Most silicone polymers can be considered of partial mineral origin given silicon, the second most abundant element in the Earth's crust
The transformation of silicon dioxide (SiO2) into silicon metal is an energy-intensive process but can be produced in a highly sustainable way. For example, in Brazil, Dow has a silicon metal facility that uses hydroelectric power with a minimal impact on the environment. At the site, Dow owns 45,000 hectares of land – about 80% of which is preserved native Amazon rainforest and about 20% of which is an eucalyptus plantation. Charcoal used in silicon metal production is made from eucalyptus that is sustainably cultivated and harvested from the plantation per Forest Stewardship Council (FSC) guidelines. Dow recently initiated Project Ybá, which will map the biodiversity of the forestland for bioactive ingredients and help develop a local cooperative that will harvest and sell them. With the launch of this project, Dow is playing an active role in contributing to the social development of the Brazilian Breu Branco community, as more than 150 families in the region are expected to benefit through employment in a sustainable industry. Through the identification and sale of bio-active products for the cosmetics industry, this initiative can increase the income for families, while contributing to the conservation of part of the Amazon rainforest.

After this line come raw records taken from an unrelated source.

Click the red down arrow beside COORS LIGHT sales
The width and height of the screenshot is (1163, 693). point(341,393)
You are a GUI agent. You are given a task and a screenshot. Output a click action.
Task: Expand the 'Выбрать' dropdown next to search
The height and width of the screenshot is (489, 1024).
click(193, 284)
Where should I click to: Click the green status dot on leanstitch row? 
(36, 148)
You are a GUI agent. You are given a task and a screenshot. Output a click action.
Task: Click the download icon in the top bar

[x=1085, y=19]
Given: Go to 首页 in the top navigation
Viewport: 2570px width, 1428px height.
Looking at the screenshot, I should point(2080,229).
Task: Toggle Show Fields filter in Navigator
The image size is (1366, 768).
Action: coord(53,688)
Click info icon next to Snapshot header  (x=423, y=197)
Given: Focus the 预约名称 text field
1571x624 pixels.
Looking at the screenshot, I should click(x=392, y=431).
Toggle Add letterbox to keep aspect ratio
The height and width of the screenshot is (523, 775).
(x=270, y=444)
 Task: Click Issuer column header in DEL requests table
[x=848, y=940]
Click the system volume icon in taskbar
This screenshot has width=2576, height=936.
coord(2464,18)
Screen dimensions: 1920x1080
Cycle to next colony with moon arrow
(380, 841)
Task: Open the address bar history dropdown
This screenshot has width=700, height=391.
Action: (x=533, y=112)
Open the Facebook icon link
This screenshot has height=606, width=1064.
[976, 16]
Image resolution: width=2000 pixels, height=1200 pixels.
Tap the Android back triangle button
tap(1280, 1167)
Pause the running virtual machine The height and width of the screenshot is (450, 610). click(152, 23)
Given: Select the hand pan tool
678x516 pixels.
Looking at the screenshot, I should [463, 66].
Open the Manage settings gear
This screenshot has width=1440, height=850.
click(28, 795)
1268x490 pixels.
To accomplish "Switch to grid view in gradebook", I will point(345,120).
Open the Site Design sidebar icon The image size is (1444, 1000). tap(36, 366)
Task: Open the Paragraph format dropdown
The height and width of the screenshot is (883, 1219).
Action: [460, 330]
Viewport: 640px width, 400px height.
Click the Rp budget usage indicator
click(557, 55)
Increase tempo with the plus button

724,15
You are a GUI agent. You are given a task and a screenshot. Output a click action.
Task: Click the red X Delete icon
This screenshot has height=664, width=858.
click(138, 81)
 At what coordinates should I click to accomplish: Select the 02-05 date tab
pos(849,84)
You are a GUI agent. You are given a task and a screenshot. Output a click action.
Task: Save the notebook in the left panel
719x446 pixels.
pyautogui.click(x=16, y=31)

Silicone polymers used in personal care products are non-GMO, chemically inert and non-reactive bio compatible ingredients that are stable substances under usual environmental conditions. Non-functional silicones are colorless and odorless. None of their components are derived from animals, meaning silicones are vegan-friendly and cruelty-free by default. Their unique chemistry resists oxidation and they typically do not cause skin irritation or have any allergen or drying effects. The above combined with their ultimate removal from the environment help support the sustainability of silicones.
Conclusion
This paper provides an overview on some of the various sustainability aspects of silicones.